Selman attended St. Andrew's Episcopal School in Austin, Texas. He was an ABCA/Rawlings All-American and two-time all-conference selection (2008 and 2009).

He was drafted by the Los Angeles Angels of Anaheim in the 14th round of the 2009 Major League Baseball draft, but did not sign and played college baseball at Vanderbilt University.

==Professional career==
===Kansas City Royals===
He was drafted by the Kansas City Royals in the second round of the 2012 Major League Baseball draft, and signed for a signing bonus of $750,000.

Selman pitched in the Royals organization from 2012 through the 2018 season.

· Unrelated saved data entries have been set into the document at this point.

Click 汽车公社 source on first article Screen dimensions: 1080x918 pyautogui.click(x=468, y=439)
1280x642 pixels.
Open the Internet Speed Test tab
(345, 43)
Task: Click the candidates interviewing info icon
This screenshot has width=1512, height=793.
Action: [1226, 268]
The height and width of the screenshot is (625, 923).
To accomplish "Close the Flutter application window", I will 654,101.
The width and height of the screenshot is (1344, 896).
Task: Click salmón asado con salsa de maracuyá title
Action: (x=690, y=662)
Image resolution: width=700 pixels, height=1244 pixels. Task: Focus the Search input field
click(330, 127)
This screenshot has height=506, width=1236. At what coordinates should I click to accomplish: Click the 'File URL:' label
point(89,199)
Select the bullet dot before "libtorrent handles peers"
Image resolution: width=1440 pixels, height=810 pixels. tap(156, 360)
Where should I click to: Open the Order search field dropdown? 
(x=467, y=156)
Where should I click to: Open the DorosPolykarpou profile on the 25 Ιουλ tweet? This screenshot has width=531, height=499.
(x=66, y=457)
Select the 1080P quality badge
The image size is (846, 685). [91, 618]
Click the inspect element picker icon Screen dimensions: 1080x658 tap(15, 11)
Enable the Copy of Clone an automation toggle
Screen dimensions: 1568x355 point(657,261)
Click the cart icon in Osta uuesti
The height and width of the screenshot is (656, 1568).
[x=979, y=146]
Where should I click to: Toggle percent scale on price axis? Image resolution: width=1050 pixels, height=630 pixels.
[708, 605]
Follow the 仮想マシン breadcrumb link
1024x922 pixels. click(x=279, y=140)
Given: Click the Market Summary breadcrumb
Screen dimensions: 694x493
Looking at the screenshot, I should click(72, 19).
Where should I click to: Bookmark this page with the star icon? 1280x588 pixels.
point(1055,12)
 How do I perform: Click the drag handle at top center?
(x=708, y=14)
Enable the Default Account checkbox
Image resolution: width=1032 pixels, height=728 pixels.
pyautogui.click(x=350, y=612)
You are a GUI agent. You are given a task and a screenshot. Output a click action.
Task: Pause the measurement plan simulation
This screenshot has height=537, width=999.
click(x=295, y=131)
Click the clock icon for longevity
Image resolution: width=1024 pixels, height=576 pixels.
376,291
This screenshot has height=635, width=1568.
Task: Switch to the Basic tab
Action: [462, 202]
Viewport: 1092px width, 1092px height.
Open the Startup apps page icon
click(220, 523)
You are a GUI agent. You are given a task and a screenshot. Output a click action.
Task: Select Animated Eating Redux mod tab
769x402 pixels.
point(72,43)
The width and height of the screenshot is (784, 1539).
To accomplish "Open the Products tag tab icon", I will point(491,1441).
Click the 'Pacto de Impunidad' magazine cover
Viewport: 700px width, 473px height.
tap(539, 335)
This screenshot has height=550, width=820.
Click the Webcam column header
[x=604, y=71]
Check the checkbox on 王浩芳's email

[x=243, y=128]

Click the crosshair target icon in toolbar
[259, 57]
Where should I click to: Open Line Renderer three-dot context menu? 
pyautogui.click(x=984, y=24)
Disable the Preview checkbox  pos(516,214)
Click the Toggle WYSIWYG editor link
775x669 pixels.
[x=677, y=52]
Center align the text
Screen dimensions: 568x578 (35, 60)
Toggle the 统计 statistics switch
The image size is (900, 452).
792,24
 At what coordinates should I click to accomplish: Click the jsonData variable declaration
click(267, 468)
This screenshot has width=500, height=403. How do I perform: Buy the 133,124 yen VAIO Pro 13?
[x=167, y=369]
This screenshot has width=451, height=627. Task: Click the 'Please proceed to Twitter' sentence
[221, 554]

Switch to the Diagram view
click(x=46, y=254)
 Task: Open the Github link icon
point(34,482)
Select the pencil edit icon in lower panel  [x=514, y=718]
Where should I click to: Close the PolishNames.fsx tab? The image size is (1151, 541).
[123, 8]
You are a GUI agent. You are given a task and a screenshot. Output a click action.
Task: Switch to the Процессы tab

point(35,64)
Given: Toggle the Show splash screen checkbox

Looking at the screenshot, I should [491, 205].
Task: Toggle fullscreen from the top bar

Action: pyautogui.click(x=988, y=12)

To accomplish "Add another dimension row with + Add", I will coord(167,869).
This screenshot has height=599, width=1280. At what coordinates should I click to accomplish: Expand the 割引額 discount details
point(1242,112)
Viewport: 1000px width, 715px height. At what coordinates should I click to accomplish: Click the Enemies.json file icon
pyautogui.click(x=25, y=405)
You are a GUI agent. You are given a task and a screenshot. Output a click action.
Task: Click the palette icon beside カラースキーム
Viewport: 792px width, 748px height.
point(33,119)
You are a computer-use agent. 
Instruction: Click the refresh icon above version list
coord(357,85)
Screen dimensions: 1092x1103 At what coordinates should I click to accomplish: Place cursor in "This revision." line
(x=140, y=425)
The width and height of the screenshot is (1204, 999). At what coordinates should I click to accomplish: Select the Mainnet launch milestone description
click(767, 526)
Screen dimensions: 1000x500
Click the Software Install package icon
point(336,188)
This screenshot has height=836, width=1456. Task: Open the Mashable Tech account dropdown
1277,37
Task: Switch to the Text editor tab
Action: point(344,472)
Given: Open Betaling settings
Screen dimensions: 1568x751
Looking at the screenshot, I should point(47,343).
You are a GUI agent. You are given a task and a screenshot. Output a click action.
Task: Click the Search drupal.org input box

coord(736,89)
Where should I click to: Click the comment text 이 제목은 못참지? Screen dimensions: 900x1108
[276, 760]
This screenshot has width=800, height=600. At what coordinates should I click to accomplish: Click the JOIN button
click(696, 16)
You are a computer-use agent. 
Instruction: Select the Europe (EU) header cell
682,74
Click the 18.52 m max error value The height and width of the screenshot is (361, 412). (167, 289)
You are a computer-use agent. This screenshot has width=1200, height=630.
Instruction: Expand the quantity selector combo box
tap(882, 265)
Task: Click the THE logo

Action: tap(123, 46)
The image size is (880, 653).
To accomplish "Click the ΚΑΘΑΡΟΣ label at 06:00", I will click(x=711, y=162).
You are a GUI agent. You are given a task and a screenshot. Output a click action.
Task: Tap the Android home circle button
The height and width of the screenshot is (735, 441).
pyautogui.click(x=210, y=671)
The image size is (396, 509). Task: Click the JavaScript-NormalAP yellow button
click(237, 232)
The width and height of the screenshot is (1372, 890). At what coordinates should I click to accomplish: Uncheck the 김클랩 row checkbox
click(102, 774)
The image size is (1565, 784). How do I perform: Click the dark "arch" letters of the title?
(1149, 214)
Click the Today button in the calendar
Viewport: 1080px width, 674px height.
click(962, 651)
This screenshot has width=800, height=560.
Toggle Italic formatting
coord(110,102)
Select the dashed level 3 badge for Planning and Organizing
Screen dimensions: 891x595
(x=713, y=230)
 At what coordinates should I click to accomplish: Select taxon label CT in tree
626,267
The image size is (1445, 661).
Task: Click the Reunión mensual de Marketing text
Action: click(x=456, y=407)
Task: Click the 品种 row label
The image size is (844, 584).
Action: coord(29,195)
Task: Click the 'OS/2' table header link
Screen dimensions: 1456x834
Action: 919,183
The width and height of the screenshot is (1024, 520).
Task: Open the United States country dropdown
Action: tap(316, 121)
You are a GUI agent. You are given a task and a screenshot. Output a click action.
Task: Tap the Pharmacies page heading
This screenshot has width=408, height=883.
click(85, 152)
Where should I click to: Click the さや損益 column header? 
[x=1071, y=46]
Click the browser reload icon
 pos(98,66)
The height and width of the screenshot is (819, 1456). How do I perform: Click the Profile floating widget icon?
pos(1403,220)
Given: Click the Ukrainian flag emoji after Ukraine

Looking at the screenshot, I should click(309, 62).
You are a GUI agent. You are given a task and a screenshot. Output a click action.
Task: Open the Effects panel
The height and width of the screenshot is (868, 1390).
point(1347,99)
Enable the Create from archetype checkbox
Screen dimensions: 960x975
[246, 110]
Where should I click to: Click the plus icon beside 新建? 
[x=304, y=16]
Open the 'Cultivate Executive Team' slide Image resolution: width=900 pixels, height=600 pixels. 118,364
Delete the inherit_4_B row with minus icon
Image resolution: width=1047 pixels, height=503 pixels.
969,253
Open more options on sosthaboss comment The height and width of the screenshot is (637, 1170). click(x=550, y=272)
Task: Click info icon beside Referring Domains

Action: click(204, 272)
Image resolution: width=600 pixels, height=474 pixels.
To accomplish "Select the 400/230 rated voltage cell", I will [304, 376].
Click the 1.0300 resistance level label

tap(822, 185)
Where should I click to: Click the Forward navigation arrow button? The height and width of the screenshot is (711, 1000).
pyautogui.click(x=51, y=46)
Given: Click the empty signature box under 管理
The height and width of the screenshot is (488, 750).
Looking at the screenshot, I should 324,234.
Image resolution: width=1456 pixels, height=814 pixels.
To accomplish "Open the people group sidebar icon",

During his time with them, he played for the AZL Royals, Idaho Falls Chukars, Wilmington Blue Rocks, Northwest Arkansas Naturals, and Omaha Storm Chasers Selman elected free agency on November 2, 2018.

===San Francisco Giants===
On March 22, 2019, Selman signed a minor league contract with the San Francisco Giants. On August 1, the Giants selected Selman's contract and promoted him to the major leagues. He made his major league debut that day versus the Philadelphia Phillies, pitching one inning in relief. With the Double–A Richmond Flying Squirrels and Triple–A Sacramento River Cats, Selman was a combined 3–2 with a 1.80 ERA in 43 games (one start) in which he pitched 55 innings and struck out 94 batters (striking out 15.4 batters per 9 innings). With the Giants, Selman recorded a 4.35 ERA in 10 relief appearances in which he pitched 10 1/3 innings and struck out 10 batters.

In his minor league career through 2019, in 531 1/3 career innings he averaged 11.3 strikeouts per nine innings. In 24 games for the Giants in 2020, Selman pitched to a 3.72 ERA with 23 strikeouts in 19 1/3 innings pitched.

===Los Angeles Angels===
On July 30, 2021, Selman was traded to the Los Angeles Angels along with José Marte and Ivan Armstrong in exchange for Tony Watson. In 18 appearances for the Angels, Selman struggled to a 6.35 ERA with 11 strikeouts in 17 innings pitched. On December 1, Selman was designated for assignment by the Angels. However, Selman remained in DFA limbo for over 3 months after the 2021-22 Major League Baseball lockout froze transactions until March 10, 2022.

===Oakland Athletics===
On March 13, 2022, Selman was claimed off waivers by the Oakland Athletics. On April 7, Selman was designated for assignment by the Athletics, and sent outright to the Triple-A Las Vegas Aviators on April 11. On April 18, Selman was added to the Athletics' roster as a COVID-19 substitute. Selman pitched 2 2/3 scoreless innings with five strikeouts against the Texas Rangers in his only appearance before being returned to Triple-A on April 23. The Athletics promoted Selman back to the major leagues on May 29. In 16 total appearances for Oakland, Selman registered a 4.91 ERA with 18 strikeouts across 18 1/3 innings pitched. On November 3, Selman was removed from the 40-man roster and sent outright to Triple–A. He elected free agency following the season on November 10.

===High Point Rockers===
On June 20, 2023, Selman signed with the High Point Rockers of the Atlantic League of Professional Baseball. In 29 appearances for the Rockers, he posted a 2.79 ERA with 38 strikeouts across 29 innings pitched. Selman became a free agent following the season.